## Records for this task
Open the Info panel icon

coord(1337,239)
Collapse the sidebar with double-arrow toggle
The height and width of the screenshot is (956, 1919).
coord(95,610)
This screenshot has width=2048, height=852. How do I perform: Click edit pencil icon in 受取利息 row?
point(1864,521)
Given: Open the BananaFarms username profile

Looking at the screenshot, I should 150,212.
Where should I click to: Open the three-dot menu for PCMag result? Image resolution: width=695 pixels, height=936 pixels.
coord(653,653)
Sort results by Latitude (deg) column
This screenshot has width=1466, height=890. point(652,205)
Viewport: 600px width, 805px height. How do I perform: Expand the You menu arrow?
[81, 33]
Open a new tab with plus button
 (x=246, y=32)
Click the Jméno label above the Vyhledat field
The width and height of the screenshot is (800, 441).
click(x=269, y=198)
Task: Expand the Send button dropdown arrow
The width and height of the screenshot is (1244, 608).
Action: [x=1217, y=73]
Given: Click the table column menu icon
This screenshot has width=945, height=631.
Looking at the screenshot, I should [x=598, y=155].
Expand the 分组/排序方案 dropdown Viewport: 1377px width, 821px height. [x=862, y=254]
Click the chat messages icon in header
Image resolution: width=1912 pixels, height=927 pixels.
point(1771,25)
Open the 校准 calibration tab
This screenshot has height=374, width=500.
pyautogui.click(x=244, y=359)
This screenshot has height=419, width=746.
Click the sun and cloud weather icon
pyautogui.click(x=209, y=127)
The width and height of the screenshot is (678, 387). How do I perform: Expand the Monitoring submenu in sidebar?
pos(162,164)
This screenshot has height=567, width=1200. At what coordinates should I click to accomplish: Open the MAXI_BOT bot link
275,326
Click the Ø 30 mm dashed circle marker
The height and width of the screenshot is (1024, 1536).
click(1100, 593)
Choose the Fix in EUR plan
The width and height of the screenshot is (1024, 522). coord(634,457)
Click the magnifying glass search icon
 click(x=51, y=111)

## Problem statement
Each entry shown above must be retyped word for word.

## Task solution
Open the Info panel icon

coord(1337,239)
Collapse the sidebar with double-arrow toggle
The height and width of the screenshot is (956, 1919).
coord(95,610)
This screenshot has width=2048, height=852. How do I perform: Click edit pencil icon in 受取利息 row?
point(1864,521)
Given: Open the BananaFarms username profile

Looking at the screenshot, I should 150,212.
Where should I click to: Open the three-dot menu for PCMag result? Image resolution: width=695 pixels, height=936 pixels.
coord(653,653)
Sort results by Latitude (deg) column
This screenshot has width=1466, height=890. point(652,205)
Viewport: 600px width, 805px height. How do I perform: Expand the You menu arrow?
[81, 33]
Open a new tab with plus button
 (x=246, y=32)
Click the Jméno label above the Vyhledat field
The width and height of the screenshot is (800, 441).
click(x=269, y=198)
Task: Expand the Send button dropdown arrow
The width and height of the screenshot is (1244, 608).
Action: [x=1217, y=73]
Given: Click the table column menu icon
This screenshot has width=945, height=631.
Looking at the screenshot, I should [x=598, y=155].
Expand the 分组/排序方案 dropdown Viewport: 1377px width, 821px height. [x=862, y=254]
Click the chat messages icon in header
Image resolution: width=1912 pixels, height=927 pixels.
point(1771,25)
Open the 校准 calibration tab
This screenshot has height=374, width=500.
pyautogui.click(x=244, y=359)
This screenshot has height=419, width=746.
Click the sun and cloud weather icon
pyautogui.click(x=209, y=127)
The width and height of the screenshot is (678, 387). How do I perform: Expand the Monitoring submenu in sidebar?
pos(162,164)
This screenshot has height=567, width=1200. At what coordinates should I click to accomplish: Open the MAXI_BOT bot link
275,326
Click the Ø 30 mm dashed circle marker
The height and width of the screenshot is (1024, 1536).
click(1100, 593)
Choose the Fix in EUR plan
The width and height of the screenshot is (1024, 522). coord(634,457)
Click the magnifying glass search icon
 click(x=51, y=111)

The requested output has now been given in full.